The data this week comes from the RGriffin Kaggle dataset: 120 years of Olympic history: athletes and results, basic bio data on athletes and medal results from Athens 1896 to Rio 2016.
This is an intentional repeat of TidyTuesday 2021-07-27, since it's the Olympics!
This is a historical dataset on the modern Olympic Games, including all the Games from Athens 1896 to Rio 2016. I scraped this data from www.sports-reference.com in May 2018.
Note that the Winter and Summer Games were held in the same year up until 1992. After that, they staggered them such that Winter Games occur on a four year cycle starting with 1994, then Summer in 1996, then Winter in 1998, and so on. A common mistake people make when analyzing this data is to assume that the Summer and Winter Games have always been staggered.
The Olympic data on www.sports-reference.com is the result of an incredible amount of research by a group of Olympic history enthusiasts and self-proclaimed 'statistorians'. Check out their blog for more information. All I did was consolidated their decades of work into a convenient format for data analysis.
Information from this year's Olympics, along with past games, are on the Olympics results page.
If you were doing TidyTuesdays in 2021, what can you do differently now? Exploring for the first time? What are the patterns? Can you use this historical data to predict this year's results, and how correct are you?
# Option 1: tidytuesdayR package
## install.packages("tidytuesdayR")
tuesdata <- tidytuesdayR::tt_load('2024-08-06')
## OR
tuesdata <- tidytuesdayR::tt_load(2024, week = 32)
olympics <- tuesdata$olympics
# Option 2: Read directly from GitHub
olympics <- readr::read_csv('https://raw.githubusercontent.com/rfordatascience/tidytuesday/master/data/2024/2024-08-06/olympics.csv')
- Explore the data, watching out for interesting relationships. We would like to emphasize that you should not draw conclusions about causation in the data. There are various moderating variables that affect all data, many of which might not have been captured in these datasets.
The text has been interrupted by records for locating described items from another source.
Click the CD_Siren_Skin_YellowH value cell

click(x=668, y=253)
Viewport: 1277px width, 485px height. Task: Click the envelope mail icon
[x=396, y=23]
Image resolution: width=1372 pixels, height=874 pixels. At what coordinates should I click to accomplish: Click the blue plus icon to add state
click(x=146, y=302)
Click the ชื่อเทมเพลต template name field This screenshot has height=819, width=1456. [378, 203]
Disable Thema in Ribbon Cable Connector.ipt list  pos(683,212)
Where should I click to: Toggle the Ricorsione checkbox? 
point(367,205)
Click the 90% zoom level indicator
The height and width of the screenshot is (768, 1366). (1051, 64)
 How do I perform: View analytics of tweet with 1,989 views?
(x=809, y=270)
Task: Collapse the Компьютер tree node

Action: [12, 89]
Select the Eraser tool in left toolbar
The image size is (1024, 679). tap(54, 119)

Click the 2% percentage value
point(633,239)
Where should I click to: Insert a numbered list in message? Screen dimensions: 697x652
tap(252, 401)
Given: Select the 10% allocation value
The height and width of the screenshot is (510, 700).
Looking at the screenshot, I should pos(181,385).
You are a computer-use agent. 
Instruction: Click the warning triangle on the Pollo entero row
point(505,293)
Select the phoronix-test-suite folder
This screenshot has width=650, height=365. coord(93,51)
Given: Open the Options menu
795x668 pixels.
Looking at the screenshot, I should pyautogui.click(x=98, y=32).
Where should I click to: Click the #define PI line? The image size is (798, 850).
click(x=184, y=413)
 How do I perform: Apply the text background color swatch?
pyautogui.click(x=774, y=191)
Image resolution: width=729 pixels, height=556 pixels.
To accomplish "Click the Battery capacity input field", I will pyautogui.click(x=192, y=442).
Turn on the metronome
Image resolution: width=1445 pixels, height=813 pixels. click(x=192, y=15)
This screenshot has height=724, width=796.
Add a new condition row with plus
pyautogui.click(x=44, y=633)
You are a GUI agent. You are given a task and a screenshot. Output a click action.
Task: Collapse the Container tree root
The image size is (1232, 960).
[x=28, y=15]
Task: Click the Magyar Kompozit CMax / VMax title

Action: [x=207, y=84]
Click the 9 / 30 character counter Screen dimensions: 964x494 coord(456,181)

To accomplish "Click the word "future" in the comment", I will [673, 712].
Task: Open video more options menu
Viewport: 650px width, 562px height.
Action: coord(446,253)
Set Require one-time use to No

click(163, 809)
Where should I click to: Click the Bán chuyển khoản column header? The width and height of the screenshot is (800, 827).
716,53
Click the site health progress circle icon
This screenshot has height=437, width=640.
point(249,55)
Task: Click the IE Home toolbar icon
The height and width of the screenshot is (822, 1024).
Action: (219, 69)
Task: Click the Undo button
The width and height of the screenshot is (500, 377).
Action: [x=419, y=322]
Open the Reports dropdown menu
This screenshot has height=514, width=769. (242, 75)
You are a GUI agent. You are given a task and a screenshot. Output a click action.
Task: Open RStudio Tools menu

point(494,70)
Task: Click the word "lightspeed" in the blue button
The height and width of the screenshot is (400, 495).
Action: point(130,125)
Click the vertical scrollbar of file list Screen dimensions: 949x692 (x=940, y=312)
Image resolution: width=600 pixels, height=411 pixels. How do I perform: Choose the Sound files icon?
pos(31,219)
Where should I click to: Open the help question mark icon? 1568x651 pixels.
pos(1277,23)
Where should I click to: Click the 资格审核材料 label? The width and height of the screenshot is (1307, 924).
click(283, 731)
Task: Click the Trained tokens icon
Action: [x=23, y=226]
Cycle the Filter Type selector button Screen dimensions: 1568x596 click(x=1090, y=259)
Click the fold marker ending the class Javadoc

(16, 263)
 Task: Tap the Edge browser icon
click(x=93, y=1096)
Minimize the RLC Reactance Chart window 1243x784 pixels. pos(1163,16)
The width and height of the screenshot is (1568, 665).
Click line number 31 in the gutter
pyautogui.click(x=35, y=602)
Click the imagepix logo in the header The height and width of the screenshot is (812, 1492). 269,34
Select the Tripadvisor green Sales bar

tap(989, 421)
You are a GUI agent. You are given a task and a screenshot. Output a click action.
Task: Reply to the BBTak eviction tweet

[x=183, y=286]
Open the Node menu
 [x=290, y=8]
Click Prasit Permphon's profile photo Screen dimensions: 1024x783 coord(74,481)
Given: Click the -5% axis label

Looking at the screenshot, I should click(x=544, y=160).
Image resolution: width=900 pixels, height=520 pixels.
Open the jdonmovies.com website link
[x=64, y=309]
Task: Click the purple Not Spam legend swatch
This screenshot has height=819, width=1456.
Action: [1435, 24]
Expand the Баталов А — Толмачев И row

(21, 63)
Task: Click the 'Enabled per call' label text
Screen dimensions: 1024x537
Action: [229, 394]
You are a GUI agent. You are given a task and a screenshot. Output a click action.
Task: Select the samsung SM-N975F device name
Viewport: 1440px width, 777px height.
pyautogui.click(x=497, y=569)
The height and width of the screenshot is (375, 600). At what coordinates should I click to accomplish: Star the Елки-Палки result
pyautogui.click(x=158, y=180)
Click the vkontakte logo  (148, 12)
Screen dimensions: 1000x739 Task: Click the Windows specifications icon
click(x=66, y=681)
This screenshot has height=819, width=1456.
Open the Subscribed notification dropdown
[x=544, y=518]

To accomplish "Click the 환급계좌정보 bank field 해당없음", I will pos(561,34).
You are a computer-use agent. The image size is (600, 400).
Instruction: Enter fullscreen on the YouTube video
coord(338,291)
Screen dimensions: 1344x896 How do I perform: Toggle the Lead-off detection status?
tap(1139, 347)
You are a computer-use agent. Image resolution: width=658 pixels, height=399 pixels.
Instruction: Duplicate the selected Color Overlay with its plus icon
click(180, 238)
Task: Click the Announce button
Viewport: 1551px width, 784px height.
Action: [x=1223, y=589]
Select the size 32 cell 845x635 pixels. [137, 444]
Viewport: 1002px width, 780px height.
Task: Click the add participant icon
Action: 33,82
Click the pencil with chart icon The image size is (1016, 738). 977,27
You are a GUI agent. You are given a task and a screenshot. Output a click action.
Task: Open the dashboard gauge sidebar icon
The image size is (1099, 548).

As such, our suggestion is to use the data provided to practice your data tidying and plotting techniques, and to consider for yourself what nuances might underlie these relationships.
- Create a visualization, a model, a shiny app, or some other piece of data-science-related output, using R or another programming language.
- Share your output and the code used to generate it on social media with the #TidyTuesday hashtag.
variable | class | description |
---|---|---|
id | double | Athlete ID |
name | character | Athlete Name |
sex | character | Athlete Sex |
age | double | Athlete Age |
height | double | Athlete Height in cm |
weight | double | Athlete weight in kg |
team | character | Country/Team competing for |
noc | character | noc region |
games | character | Olympic games name |
year | double | Year of olympics |
season | character | Season either winter or summer |
city | character | City of Olympic host |
sport | character | Sport |
event | character | Specific event |
medal | character | Medal (Gold, Silver, Bronze or NA) |
No cleaning, the same data as from 2021-07-27.